— EXERCISE GOAL —
Nothing but a number is wanted here: the count of lines in the data holding the word "agent".

— Dataset records —
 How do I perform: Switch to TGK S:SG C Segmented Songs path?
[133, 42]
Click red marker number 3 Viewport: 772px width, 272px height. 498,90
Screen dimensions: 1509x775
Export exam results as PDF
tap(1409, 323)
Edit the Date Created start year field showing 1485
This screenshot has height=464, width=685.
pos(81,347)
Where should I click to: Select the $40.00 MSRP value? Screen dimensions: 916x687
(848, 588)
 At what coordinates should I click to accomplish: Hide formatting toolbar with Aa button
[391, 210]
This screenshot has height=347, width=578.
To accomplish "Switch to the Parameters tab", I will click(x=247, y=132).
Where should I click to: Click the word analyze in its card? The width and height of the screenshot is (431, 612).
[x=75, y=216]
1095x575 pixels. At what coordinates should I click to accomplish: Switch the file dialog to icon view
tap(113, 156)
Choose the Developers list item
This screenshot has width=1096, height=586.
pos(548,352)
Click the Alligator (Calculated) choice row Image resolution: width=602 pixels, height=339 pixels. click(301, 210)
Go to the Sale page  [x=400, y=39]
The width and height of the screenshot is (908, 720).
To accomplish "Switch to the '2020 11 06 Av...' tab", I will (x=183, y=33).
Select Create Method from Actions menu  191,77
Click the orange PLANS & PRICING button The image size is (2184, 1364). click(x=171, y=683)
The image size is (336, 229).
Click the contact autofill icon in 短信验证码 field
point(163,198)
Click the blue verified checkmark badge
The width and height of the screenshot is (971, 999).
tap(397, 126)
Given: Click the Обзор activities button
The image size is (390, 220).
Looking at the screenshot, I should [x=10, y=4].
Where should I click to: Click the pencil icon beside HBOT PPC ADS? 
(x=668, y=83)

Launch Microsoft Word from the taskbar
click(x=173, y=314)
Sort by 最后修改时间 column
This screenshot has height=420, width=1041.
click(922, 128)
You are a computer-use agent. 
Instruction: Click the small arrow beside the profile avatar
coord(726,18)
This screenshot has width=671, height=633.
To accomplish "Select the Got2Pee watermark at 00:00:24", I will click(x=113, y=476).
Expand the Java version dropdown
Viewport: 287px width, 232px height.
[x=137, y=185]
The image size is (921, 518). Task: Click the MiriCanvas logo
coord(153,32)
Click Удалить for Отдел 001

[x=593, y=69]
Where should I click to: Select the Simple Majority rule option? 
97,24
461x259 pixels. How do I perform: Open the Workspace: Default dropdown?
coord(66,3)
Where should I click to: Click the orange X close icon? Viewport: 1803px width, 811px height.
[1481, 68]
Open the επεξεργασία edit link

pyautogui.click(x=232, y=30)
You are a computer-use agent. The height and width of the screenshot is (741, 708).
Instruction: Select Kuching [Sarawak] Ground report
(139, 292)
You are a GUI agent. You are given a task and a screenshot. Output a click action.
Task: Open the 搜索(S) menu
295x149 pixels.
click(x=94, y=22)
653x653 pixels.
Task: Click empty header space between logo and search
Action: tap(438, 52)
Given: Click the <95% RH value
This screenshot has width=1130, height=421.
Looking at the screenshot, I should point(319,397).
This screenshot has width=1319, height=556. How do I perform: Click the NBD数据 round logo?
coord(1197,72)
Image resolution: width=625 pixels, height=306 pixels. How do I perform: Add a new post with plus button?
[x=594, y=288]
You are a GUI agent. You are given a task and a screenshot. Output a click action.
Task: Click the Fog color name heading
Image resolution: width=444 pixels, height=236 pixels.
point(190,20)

— EXERCISE ANSWER —
4